== Supplied information ==
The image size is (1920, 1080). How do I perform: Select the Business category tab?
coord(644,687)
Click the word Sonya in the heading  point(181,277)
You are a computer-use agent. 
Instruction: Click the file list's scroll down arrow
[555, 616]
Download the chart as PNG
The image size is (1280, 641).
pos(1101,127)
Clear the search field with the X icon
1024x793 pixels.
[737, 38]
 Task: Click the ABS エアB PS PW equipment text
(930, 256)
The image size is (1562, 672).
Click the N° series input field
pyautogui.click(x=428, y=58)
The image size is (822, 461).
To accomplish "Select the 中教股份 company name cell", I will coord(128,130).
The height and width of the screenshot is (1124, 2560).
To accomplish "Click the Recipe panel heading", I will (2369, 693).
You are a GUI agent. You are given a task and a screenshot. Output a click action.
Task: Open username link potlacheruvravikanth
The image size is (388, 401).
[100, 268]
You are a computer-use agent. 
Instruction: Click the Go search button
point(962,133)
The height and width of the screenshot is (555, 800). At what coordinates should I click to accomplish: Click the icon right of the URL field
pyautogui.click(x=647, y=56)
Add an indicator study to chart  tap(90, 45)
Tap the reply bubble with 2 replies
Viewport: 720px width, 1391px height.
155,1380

== Problem description ==
Give the number of lines above containing the word "heading", with no other text.

== Answer for the task ==
2